Excerpted passage >>
Gapless 2d color plot

4 visualizaciones (últimos 30 días)
Niklas
Niklas el 21 de Mzo. de 2020
Editada: Niklas el 21 de Mzo. de 2020
Hello everyone,
I want to plot the following data:
X,Y and Z, where X and Y are a vector of equal length/size and Z is a matrix with the dimension of X*Y. Z shall be displayed as a color. I know I can use imagesc()and pcolor() to plot. However, I have the following problem.
imagesc() does not place the pixels as I want them. The range for the x-values goes from 0.0 to 0.5. The X axis is binned/divided into 50 parts, means it goes from 0.0 to 0.001, 0.002 and so on. The first pixel is not located perfectly from 0.0 to 0.001.
The problem with pcolor() would be, that the x and y values are always 1,2,3,4,5 and so on. It is not possible to red X,Y,Z in, at least not for me. If I would be able to place the pixels as perfect as in pcolor() that would be actually my solution.

Supplied information >>

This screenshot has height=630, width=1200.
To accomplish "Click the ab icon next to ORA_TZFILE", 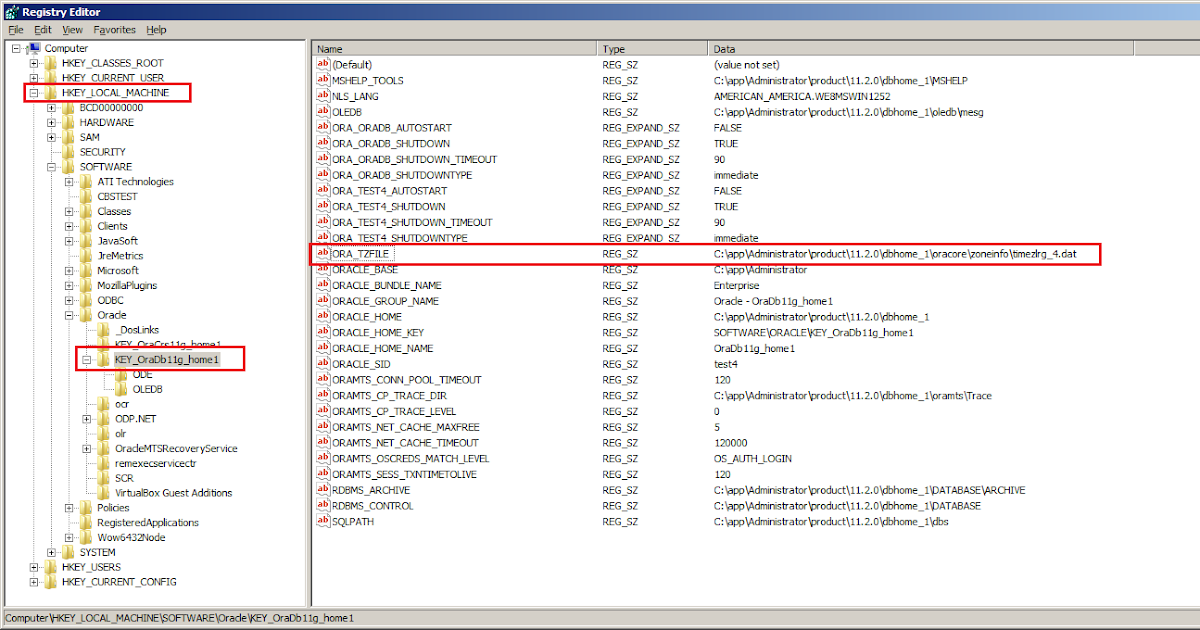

Problems >>
1/ Transcribe the part of the forum post about the gapless color plot starting at "4 visualizaciones (últimos 30 días)" and ending at "the following problem.".
2/ In the forum post about the gapless color plot, which two functions does the poster say they know they can use for plotting?
The listing is separate material and has no connection to the forum post about the gapless color plot.

Answer list >>
1/
4 visualizaciones (últimos 30 días)
Niklas
Niklas el 21 de Mzo. de 2020
Editada: Niklas el 21 de Mzo. de 2020
Hello everyone,
I want to plot the following data:
X,Y and Z, where X and Y are a vector of equal length/size and Z is a matrix with the dimension of X*Y. Z shall be displayed as a color. I know I can use imagesc()and pcolor() to plot. However, I have the following problem.

2/ imagesc() and pcolor()